It can be so hard to explain to somebody who doesn’t have the history why you still tiptoe around your parents like a teenager when you’re an otherwise successful middle-aged adult who’s happy to call it straight in other contexts. It can feel humiliating. But the truth of the matter is that we really, really need not to judge or make assumptions. My siblings and I have tried to do things differently in the past, and paid heavy prices for it. It’s just not worth it. We’ve figured out how to have the only thing that passes for a good (enough) relationship with my parents. And we’re (mostly) happy with what we’ve got. It may look messed up, it may be messed up, but please just let us do our thing and trust that this (waves hands) actually is the work of many long and thoughtful hours of reflection and therapy (ours, not theirs), and it’s the best we can do and is by no means an easy thing to achieve or perpetuate. I already feel shitty that I couldn’t do better most days (“If only I were braver, if only I had the stomach for more conflict, if only I could find the right words to get through to them”–wrong, wrong, wrong); it’s a good day when I can give myself the grace and validation I deserve. “Yep. This is my best. It’s their best. It’s enough under the circumstances.”
Neither of my parents ticks all the boxes on that helpful list above; but my guess is that list covers most of us at least some of the time. I know it does for me, and I think all the time about how my kids will think about how I did when they’re adults. I kind of suck sometimes, but at least I am aware of the fact. I also agree that the church actively encourages some of the things on that list, treats them as virtues to be cultivated. Black-and-white thinking is righteousness; points of view that conflict with the latest take on “the gospel” at General Conference must be ignored, etc.
One thing I know for sure, parenting is the most humbling thing I’ve ever done. It’s so easy to screw up; it’s so easy to believe you’re doing the right thing only to realize that you were entirely wrong. And what’s right for one kid can be absolutely wrong for another. To those of you on the other side who have raised functioning adults who still want a relationship with you (and my own parents are definitely in that number), my hat is off. Y’all clearly did a lot of something right.

────────────────────────────────────────

## WORK TO BE COMPLETED
Resume the passage above on relating to one's parents and the humbling work of parenting, continuing on from its final sentence.

## SOURCE MATERIAL
────────────────────────────────────────

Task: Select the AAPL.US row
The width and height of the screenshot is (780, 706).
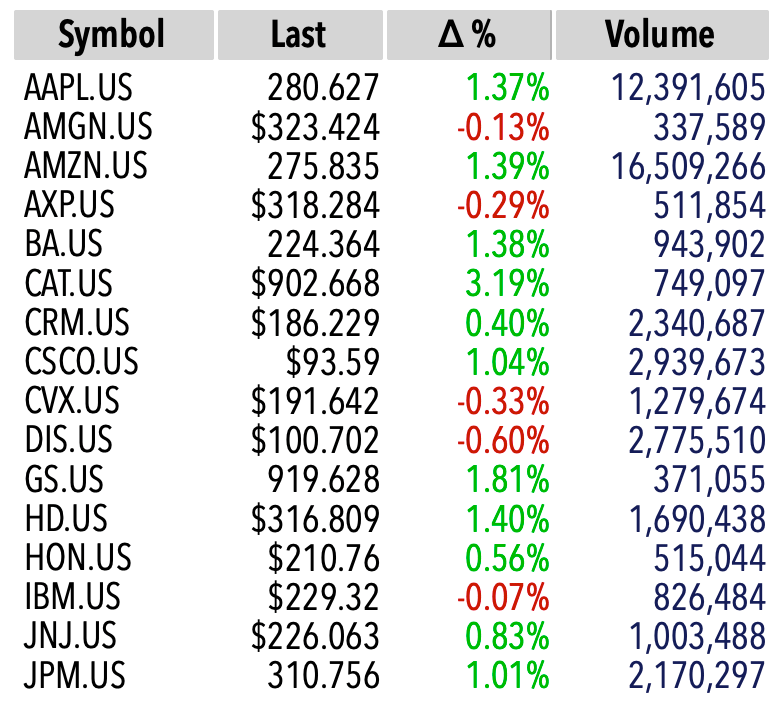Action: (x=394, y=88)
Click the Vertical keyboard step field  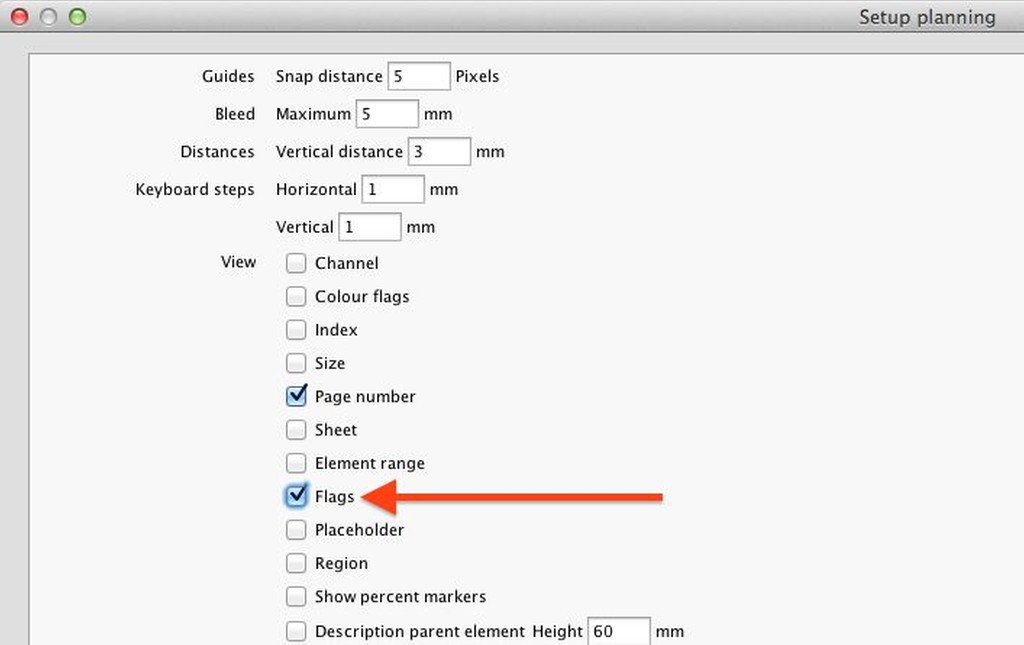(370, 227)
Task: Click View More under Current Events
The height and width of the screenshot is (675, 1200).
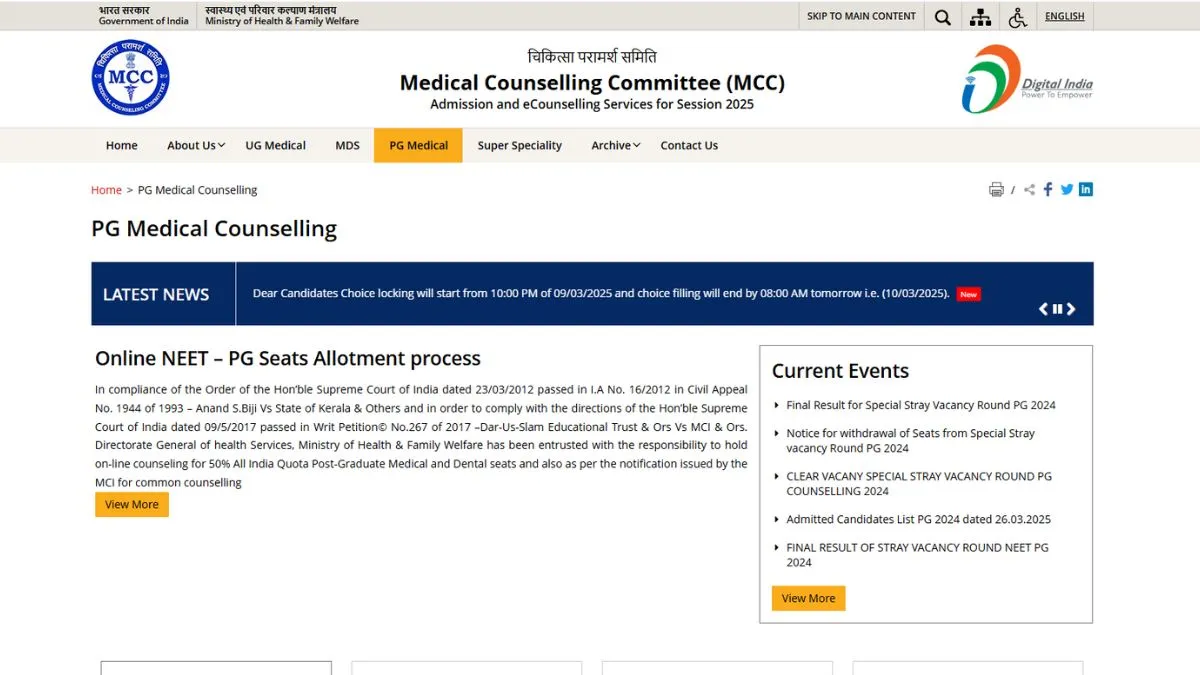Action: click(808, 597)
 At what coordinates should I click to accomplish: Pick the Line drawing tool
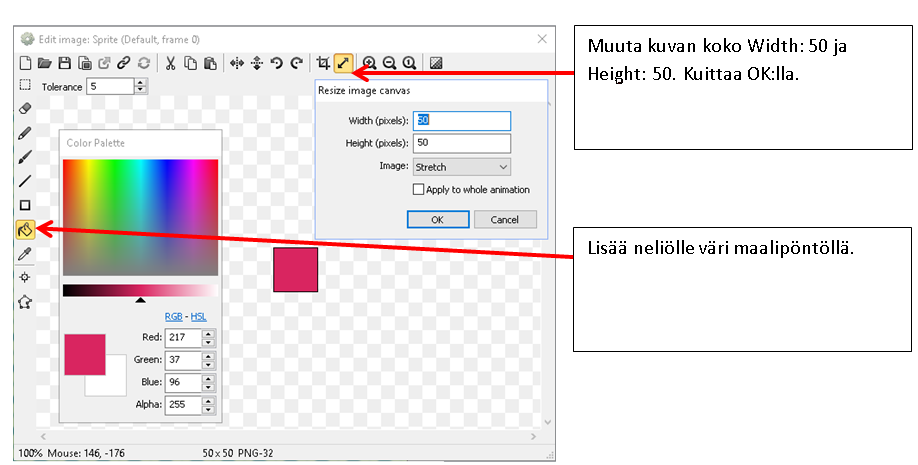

────────────────────────────────────────

## ANSWER TO THE PROBLEM
Margie: I am right there with you. Every so often, a voice whispers to me a new piece of wisdom. While that voice is my own, I always call that voice “Menopause,” as if it were a gift and not an affliction, telling me the things I should have figured out by now, a wise goddess overseeing the struggles of women. Several years ago, that voice said “You matter,” which was honestly something I didn’t allow myself to feel, not deeply. About two years ago, in a similar context to what you describe, that voice said “It will never be enough” in regards to my personal sacrifices, subordination, and peace-making. I can only do my own best, and that may never actually result in any change from the other person. If anything, it might make things worse. I have to stop expecting anything. And that’s OK. I’m OK with that. I can even have a sense of humor about it and not get twisted up in knots.
A Disciple: I’m not sure why you conclude that. The OP (which is what I am guessing you mean when you say the article is defending bitterness?) contains three things: 1) a response to the terrible, one-sided DN article that is a total justification of narcissistic parenting, 2) a book summary of Adult Children of Immature Parents, and 3) a list of alternatives that adult children can try before taking a more drastic step like cutting off parents. I think in particular you missed this part: “But let’s also be realistic. A lot of parents are going to tick some of the boxes on that immature traits list, and it’s all quite subjective. People can react to their childhood traumas in one of two ways (or along a continuum): externalizing or internalizing.” When someone (including the adult children) responds to trauma by externalizing, that’s what creates the problems for them and for their relationships. If they overdo it with internalizing, it can also cause problems for them (guilt & shame), although it preserves relationships (at their expense). But yes, it’s true that limiting contact may be necessary when trauma and abuse have occurred, if additional contact just results in more of the same.
Disciple, first of all you blame the boomers for cutting off their WWII and depression era parents, in VERY unjustified ways, then you turn around and wax philosophical about how every generation blames the one before it. Well, let me add that every generation rejects their own children as not good enough.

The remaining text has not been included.